Provided records -
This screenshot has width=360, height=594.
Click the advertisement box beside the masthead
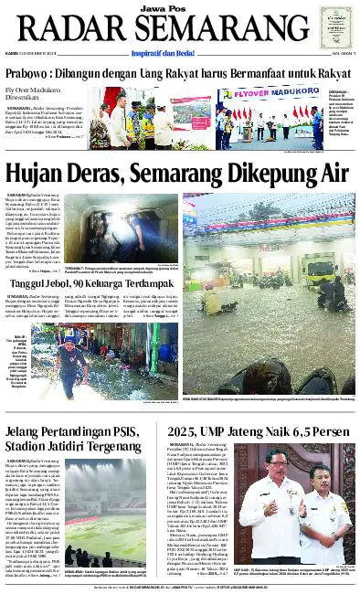[334, 28]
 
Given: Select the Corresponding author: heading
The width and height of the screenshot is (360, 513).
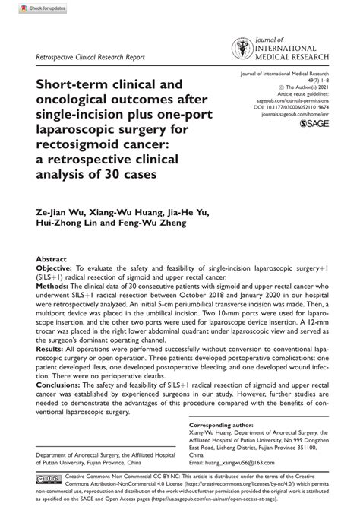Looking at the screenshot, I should pyautogui.click(x=223, y=426).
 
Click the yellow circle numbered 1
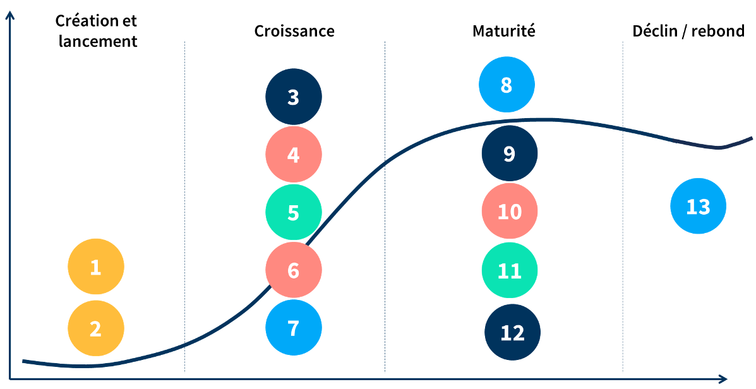click(96, 266)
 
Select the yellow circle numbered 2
click(96, 328)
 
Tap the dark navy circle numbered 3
click(294, 97)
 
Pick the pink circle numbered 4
click(294, 155)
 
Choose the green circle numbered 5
click(294, 212)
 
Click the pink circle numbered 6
click(294, 270)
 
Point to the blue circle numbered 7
click(294, 328)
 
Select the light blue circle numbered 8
click(507, 85)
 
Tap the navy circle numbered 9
click(510, 153)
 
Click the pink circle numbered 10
click(510, 212)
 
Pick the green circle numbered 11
click(510, 270)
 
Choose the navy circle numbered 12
click(513, 332)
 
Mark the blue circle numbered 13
click(698, 206)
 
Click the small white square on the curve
click(687, 140)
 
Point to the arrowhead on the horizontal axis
click(721, 379)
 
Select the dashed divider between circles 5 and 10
click(385, 253)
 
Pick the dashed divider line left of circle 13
click(623, 253)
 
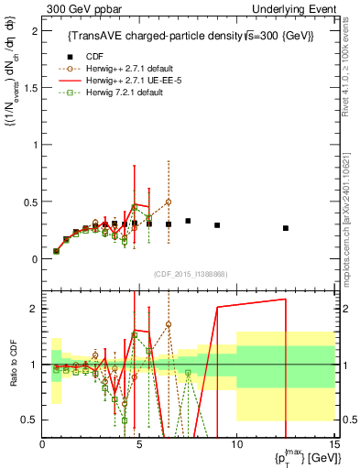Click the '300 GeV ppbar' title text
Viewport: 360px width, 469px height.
pos(80,8)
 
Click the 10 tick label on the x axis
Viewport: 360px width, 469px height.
pos(236,444)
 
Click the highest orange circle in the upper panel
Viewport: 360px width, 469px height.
pos(169,202)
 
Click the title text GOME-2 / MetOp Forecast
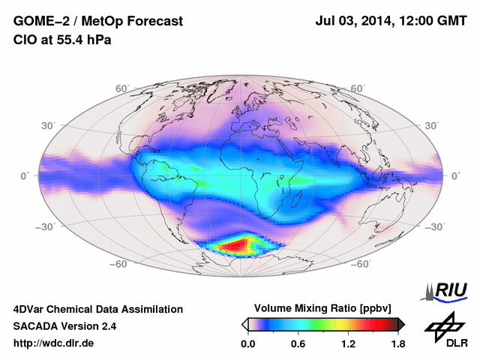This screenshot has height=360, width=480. point(98,22)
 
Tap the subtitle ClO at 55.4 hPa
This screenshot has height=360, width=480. point(62,40)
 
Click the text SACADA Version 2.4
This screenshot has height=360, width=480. point(65,326)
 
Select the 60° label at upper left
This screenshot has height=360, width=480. point(123,88)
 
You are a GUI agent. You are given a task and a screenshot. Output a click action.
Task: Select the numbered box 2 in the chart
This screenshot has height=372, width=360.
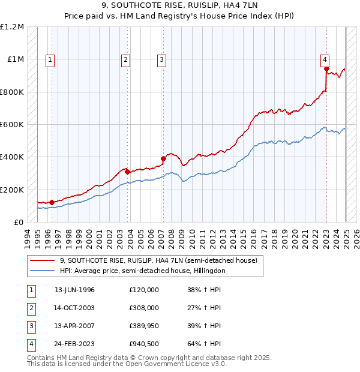(125, 59)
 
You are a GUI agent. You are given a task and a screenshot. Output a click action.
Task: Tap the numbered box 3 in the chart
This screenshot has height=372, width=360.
(162, 59)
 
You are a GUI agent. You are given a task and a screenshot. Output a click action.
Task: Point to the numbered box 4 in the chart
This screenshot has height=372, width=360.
(324, 59)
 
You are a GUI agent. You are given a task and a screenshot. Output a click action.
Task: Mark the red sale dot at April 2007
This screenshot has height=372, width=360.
(163, 159)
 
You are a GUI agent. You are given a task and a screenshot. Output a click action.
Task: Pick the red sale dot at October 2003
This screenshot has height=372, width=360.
(128, 172)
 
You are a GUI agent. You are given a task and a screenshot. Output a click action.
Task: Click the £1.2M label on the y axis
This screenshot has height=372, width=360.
(12, 27)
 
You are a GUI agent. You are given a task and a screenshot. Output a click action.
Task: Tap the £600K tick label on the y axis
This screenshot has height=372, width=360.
(12, 125)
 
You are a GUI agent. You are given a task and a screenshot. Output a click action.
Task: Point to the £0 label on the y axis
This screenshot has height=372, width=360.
(19, 222)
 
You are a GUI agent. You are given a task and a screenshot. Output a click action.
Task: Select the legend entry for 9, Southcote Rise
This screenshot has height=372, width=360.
(158, 260)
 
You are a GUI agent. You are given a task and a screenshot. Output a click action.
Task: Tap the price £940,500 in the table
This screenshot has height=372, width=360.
(144, 344)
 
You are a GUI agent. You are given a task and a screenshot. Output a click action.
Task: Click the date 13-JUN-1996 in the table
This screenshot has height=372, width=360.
(74, 290)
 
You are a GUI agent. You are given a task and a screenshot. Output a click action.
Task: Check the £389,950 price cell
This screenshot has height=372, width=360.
(144, 326)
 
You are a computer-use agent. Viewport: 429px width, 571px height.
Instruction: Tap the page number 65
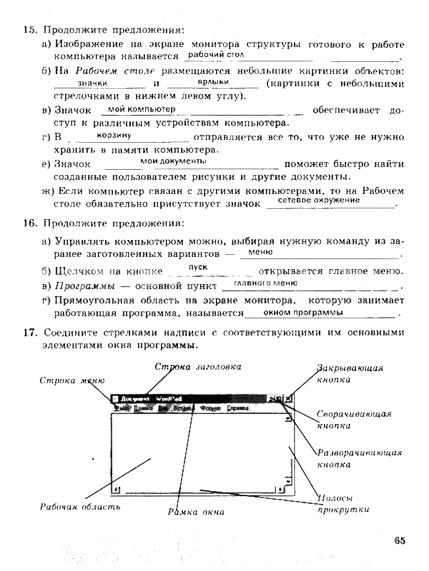click(399, 540)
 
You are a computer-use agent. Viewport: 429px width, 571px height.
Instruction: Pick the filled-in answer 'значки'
click(92, 84)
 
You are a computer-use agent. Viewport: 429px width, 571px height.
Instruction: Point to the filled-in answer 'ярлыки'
click(212, 82)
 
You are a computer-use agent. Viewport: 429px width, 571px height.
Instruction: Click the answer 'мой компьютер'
click(141, 109)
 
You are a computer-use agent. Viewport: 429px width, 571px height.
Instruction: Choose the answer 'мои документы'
click(173, 161)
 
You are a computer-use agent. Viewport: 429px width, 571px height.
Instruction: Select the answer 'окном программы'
click(303, 312)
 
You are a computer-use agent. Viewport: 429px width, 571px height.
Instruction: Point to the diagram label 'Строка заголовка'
click(198, 366)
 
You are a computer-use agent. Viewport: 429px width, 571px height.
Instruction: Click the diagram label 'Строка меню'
click(72, 381)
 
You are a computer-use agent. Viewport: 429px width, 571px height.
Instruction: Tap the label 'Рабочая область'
click(80, 506)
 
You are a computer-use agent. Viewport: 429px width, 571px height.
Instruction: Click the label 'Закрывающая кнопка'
click(350, 373)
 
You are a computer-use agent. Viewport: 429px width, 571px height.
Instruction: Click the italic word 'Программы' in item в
click(85, 287)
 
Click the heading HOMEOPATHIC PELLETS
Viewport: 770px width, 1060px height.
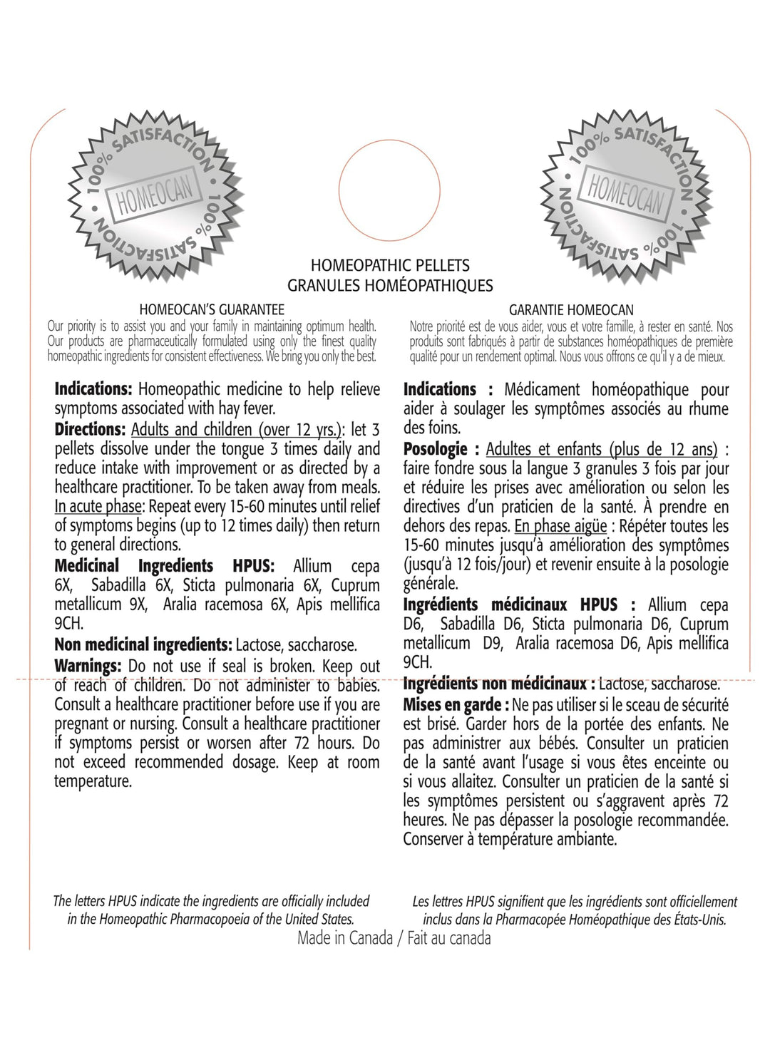tap(390, 266)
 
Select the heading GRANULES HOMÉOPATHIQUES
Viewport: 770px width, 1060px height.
tap(390, 285)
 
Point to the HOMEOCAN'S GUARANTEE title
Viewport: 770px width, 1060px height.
tap(212, 309)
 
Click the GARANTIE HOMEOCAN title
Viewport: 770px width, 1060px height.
tap(571, 310)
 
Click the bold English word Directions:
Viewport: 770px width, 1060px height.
tap(90, 430)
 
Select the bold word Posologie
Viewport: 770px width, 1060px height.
tap(435, 450)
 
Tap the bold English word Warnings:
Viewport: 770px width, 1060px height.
tap(89, 666)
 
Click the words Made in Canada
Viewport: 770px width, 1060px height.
tap(344, 938)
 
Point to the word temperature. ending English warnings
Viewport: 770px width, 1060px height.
tap(93, 781)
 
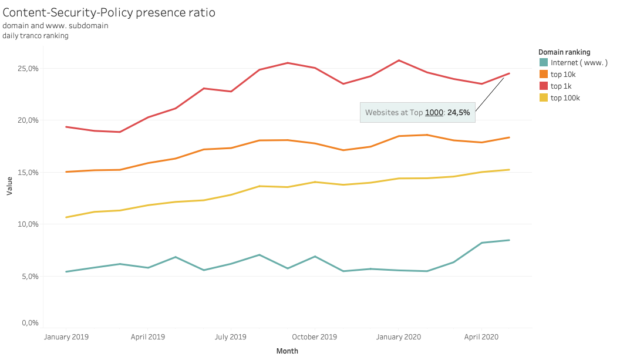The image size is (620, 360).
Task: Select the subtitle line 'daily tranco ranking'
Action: (x=35, y=36)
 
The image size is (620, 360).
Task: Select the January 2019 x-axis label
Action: (x=66, y=337)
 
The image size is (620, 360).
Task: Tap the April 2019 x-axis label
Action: (x=147, y=337)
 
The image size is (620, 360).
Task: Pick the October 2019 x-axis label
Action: (x=315, y=337)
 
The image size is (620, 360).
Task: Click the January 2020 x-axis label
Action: (x=398, y=337)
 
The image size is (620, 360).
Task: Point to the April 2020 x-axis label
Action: (x=481, y=337)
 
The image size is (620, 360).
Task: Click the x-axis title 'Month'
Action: (x=287, y=351)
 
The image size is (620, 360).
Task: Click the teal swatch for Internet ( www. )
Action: (x=544, y=63)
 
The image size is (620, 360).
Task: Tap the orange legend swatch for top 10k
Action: (x=544, y=75)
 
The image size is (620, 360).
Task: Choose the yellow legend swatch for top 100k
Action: (x=544, y=98)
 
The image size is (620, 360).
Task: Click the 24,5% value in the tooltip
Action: (x=459, y=113)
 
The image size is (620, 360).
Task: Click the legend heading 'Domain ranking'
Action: (x=564, y=52)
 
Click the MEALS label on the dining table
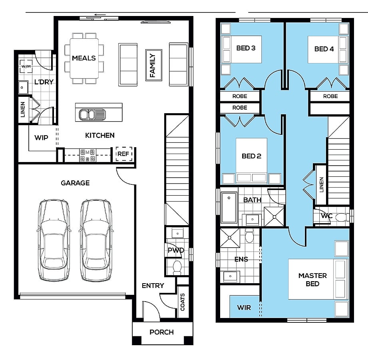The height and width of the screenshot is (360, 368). pos(84,58)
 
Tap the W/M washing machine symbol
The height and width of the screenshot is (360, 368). pos(26,66)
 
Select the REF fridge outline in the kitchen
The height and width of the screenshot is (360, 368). pos(124,154)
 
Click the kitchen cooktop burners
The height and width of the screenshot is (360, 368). pos(88,155)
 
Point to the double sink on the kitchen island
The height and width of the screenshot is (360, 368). pos(92,115)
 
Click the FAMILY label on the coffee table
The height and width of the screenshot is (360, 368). pos(153,66)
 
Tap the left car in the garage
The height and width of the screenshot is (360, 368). pos(54,240)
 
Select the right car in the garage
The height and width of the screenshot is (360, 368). pos(96,240)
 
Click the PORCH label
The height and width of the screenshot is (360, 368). pos(162,332)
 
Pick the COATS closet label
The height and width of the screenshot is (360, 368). pos(183,302)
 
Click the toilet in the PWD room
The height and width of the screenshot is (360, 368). pos(177,268)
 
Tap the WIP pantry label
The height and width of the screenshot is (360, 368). pos(41,138)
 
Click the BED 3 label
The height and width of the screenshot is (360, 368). pos(246,48)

Required work -
Reproduce the lines of the data above without any change, starting at the line that contains "Pick the COATS closet label" and ending at the line that contains "(360, 368). pos(41,138)", with both of those lines included.

Solution to the exercise -
Pick the COATS closet label
The height and width of the screenshot is (360, 368). pos(183,302)
 
Click the toilet in the PWD room
The height and width of the screenshot is (360, 368). pos(177,268)
 
Tap the WIP pantry label
The height and width of the screenshot is (360, 368). pos(41,138)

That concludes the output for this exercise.